(DOCUMENT TEXT)
↓

You're right, every breed has something appealing.  It's just a matter of finding what fits your needs/preferences.  I've found Nigerians to be easy to handle, efficient with feed, easy to house, and a whole heck of a lot of fun.

Good luck with your search!


----------



## SDGsoap&dairy (Jan 5, 2011)

Roll farms said:
			
		

> Oberhaslis are also small(ish), super smart, sweet, quiet.....I <3 Obs.


If we ever add a full sized doe it'll be an Ob...


----------



## chandasue (Jan 5, 2011)

I have a few ND's and I do love them. Yes be sure to get them from a milking line and better to start out with goats that have been bred and handmilked before so they know what's expected of them. Mine are decent milkers as ND's go but not outstanding by any means. I get about 6 months out of them and then they dry up. You can stagger breeding to have milk year round from 2 good milkers. However it's not enough milk for us now that I've learned how to make cheese so we're getting a lamancha soon. The teats are different to milk than a standard so be sure to have a breeder show you how to handmilk them. It's more like thumb and 2 fingers rather than using your whole hand.


----------



## PattySh (Jan 5, 2011)

I have mostly grade does. My oberhasli/alpine milked over a gallon a day in her first lactation. She is pretty small but her teats are not and she is awesome to milk. My mininubian also has large teats and milks awesome but only 1/2 gal a day(1st lactation) but  rich milk that  made great cheese and excellent ice cream. She is really quiet natured.  I have a Nigerian but she has never milked more than 2 cups a day (after weaning her young, we never milked her from day one) She also stopped milking pretty quickly. My full size goats we had to dry off after breeding. Might I suggest possibly two full size goats that milk good or are from good milkers, make sure on small acreage that you don't inherit fence jumpers, or a goat so spoiled she is a screamer. Also taste the milk if the goat is milking. 3 mistakes I made years ago. One plus from purebreds is that the kids will sell for lots more if the breed sells well in your area. Although nice well taken care of grade doelings dewormed and with shots etc are definately wanted around here, not all people can afford the registered prices.


----------



## BetterHensandGardens (Jan 5, 2011)

I went thru the process of selecting a goat breed last spring and settled on the Nigerian Dwarfs.  A couple of good milking ND can keep a family supplied in milk thru the year and they're good for small areas.  I wrote a bit about why they make a good selection here: http://www.betterhensandgardens.com/2010/09/15/nigerian-dwarf-goats/

We now have three and are really happy with them so far.  They're not old enough to breed (have milk) yet, but we decided to go with pedigreed goats from good milking lines both to help insure a good milk supply and help with the sale of kids in the future.  For understanding the pedigree (milking potential), I tried to explain that here: http://www.betterhensandgardens.com/2010/12/22/understanding-goat-pedigrees/

Hope the information helps and good luck on finding the perfect goats - they are great to have around.


----------



## Ariel301 (Jan 5, 2011)

I would recommend getting at least two does, one will be lonely by herself so a companion is a good idea. Or you could get a doe and a wether if you only want to milk one.

↑

(SUPPLIED MATERIAL)
↓

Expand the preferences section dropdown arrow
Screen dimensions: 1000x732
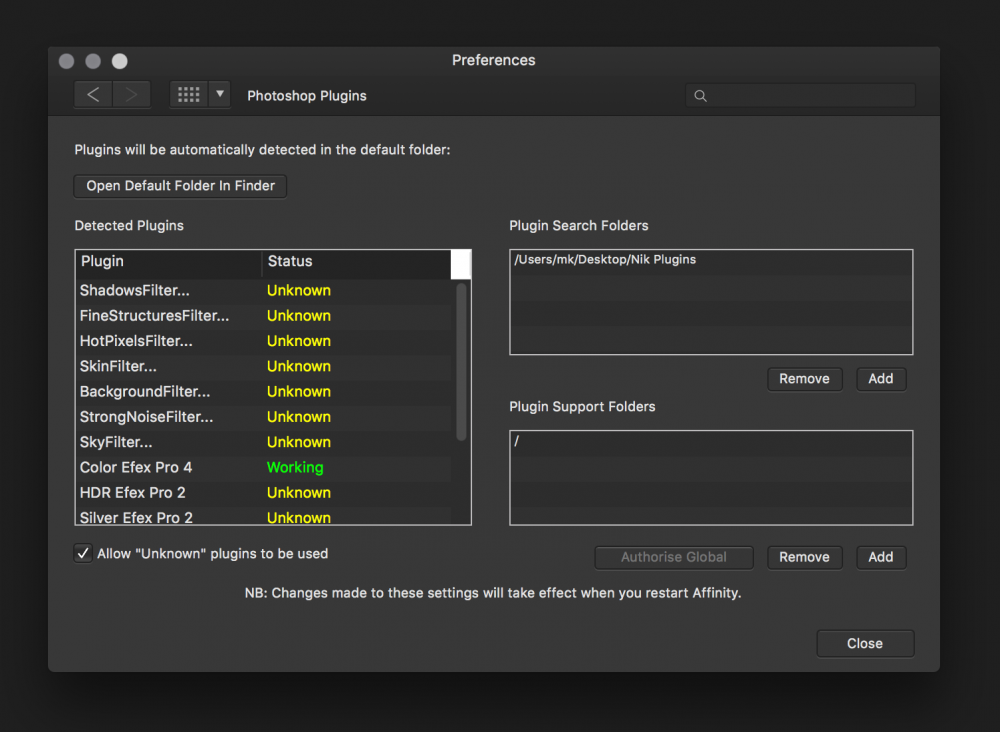pyautogui.click(x=220, y=95)
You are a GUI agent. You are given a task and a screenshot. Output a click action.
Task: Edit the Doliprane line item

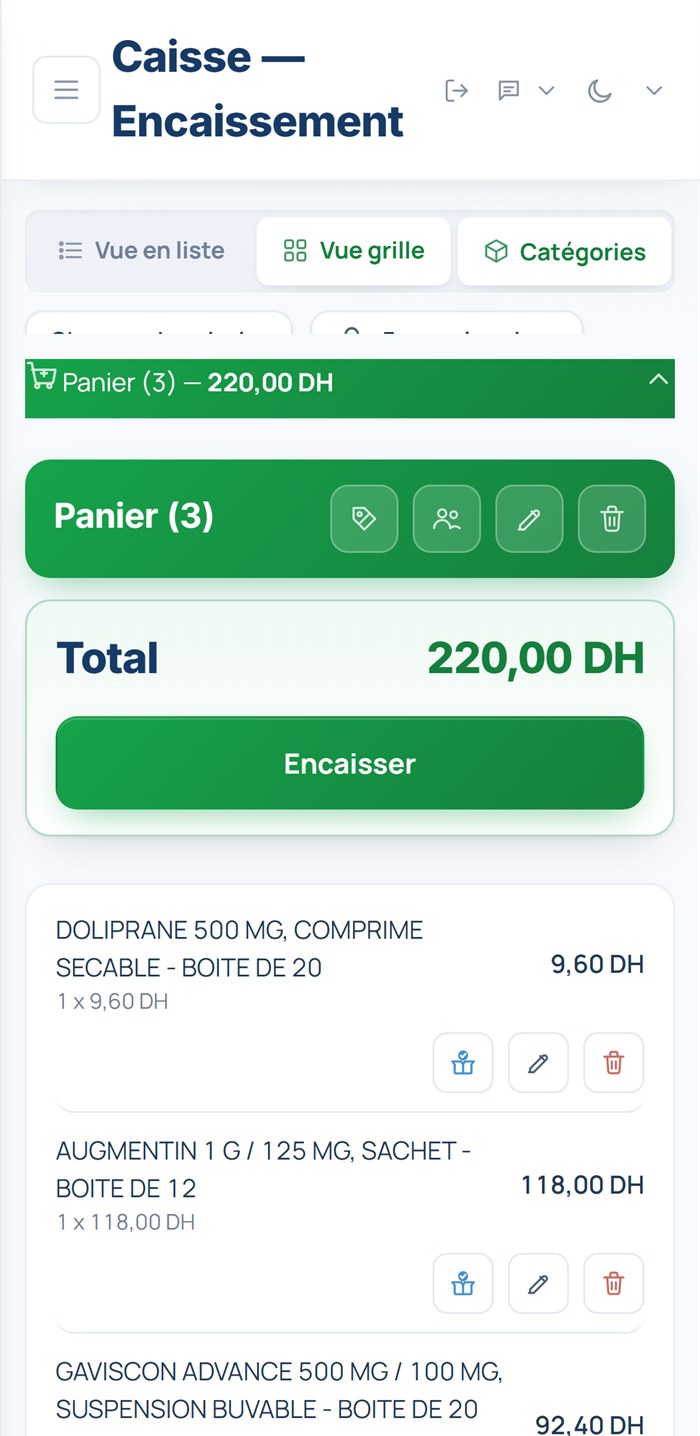click(x=538, y=1063)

↑

(STATED TASK 1) In the goat thread, how much did PattySh's oberhasli/alpine milk per day in her first lactation?
(STATED TASK 2) Reproduce the passage from the goat thread word for word, starting at "We now have" and ending at "to milk one.".
Rely only on the goat thread, not on the records.

(COMPLETE RESPONSE 1) Over a gallon a day.

(COMPLETE RESPONSE 2)
We now have three and are really happy with them so far.  They're not old enough to breed (have milk) yet, but we decided to go with pedigreed goats from good milking lines both to help insure a good milk supply and help with the sale of kids in the future.  For understanding the pedigree (milking potential), I tried to explain that here: http://www.betterhensandgardens.com/2010/12/22/understanding-goat-pedigrees/

Hope the information helps and good luck on finding the perfect goats - they are great to have around.


----------



## Ariel301 (Jan 5, 2011)

I would recommend getting at least two does, one will be lonely by herself so a companion is a good idea. Or you could get a doe and a wether if you only want to milk one.